Nell'ultimo decennio circa, la citometria a flusso è diventata una piattaforma di analisi più comune nella ricerca sul cancro a causa della popolarità emergente dell'immunologia tumorale, dello sviluppo di citometri a flusso a basso costo e del miglioramento delle strutture di strumentazione condivise presso le istituzioni accademiche. I saggi multicolore sono ora standard, poiché la maggior parte degli strumenti più recenti sono dotati di array ottici viola, blu-verde e da rosso a rosso lontano. Pertanto, questo protocollo DDAOG è probabilmente compatibile con una vasta gamma di citometri a flusso. Naturalmente, qualsiasi citometro a flusso dovrebbe essere valutato dall'utente. Particolare attenzione deve essere prestata quando si aggiungono ulteriori fluorofori (ad esempio, anticorpi fluorescenti coniugati) al test DDAOG. Una valutazione della diafonia dei fluorofori tra i canali deve essere condotta utilizzando controlli a colorazione singola visualizzati in tutti gli altri canali pertinenti. Se si osserva sovrapposizione, la compensazione spettrale può essere eseguita20 per la correzione seguendo metodi tipici.

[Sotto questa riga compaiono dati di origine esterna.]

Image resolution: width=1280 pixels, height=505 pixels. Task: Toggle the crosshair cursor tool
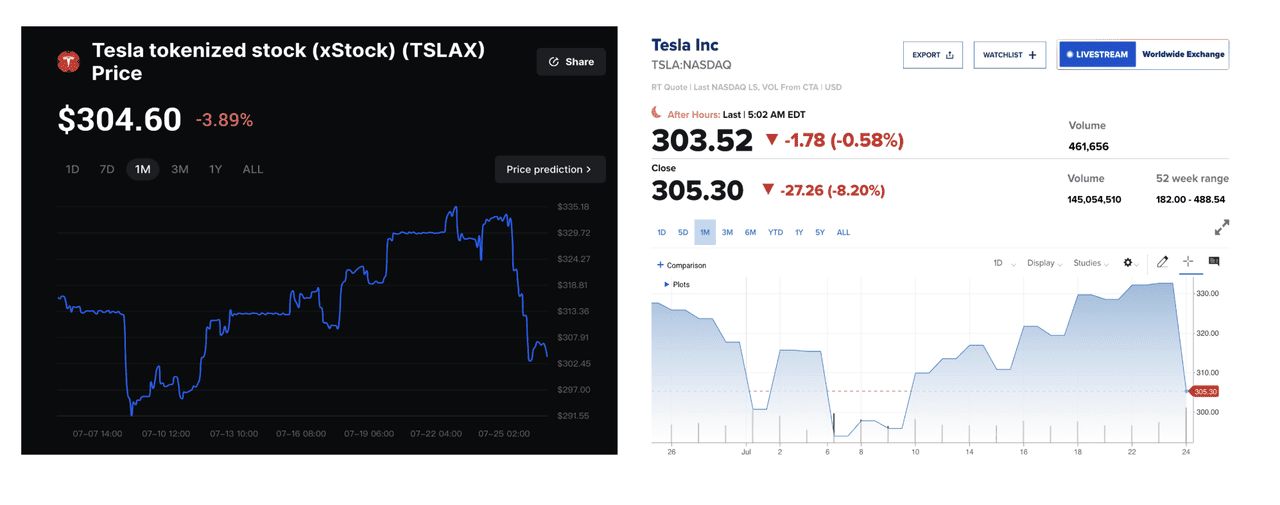[1188, 262]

I risultati qui riportati hanno principalmente lo scopo di dimostrare che il test di citometria a flusso DDAOG può produrre risultati rapidi, quantitativi e di facile interpretazione per la TIS indotta da farmaci chemioterapici in cellule o tumori. Gli agenti utilizzati qui, tra cui ETO 23,24, DOX7,25 e BLM26,27, sono stati documentati per indurre TIS in varie linee cellulari tumorali 24. Per dimostrare la specificità della sonda DDAOG, è stato dimostrato che il noto agente senolitico ABT-26321 elimina selettivamente le cellule senescenti in coltura. Questo documento dimostra l'uso di una linea cellulare tumorale in coltura murina (B16-F10) e di una umana (A549), nonché di tumori B16-F10 stabiliti nei topi. Tuttavia, è possibile utilizzare tutte le cellule che esprimono β-Gal e mantengono la vitalità attraverso una preparazione standard del campione di citometria a flusso. Alcuni tipi di cellule possono essere più fragili o meno inclini al TIS, e questo dovrebbe essere valutato prima di intraprendere un grande schermo o studio. Se le cellule si disintegrano nella preparazione, la vitalità è scarsa o la TIS è molto più bassa del previsto utilizzando controlli con agenti positivi, il tipo di cellula potrebbe non essere un modello ideale per gli studi sulla senescenza. Gli agenti e le linee cellulari mostrati qui possono essere utilizzati da altri gruppi come controlli in ulteriori screening di potenziali agenti che inducono TIS o nuovi senolitici, che rimane un obiettivo attivo nel campo.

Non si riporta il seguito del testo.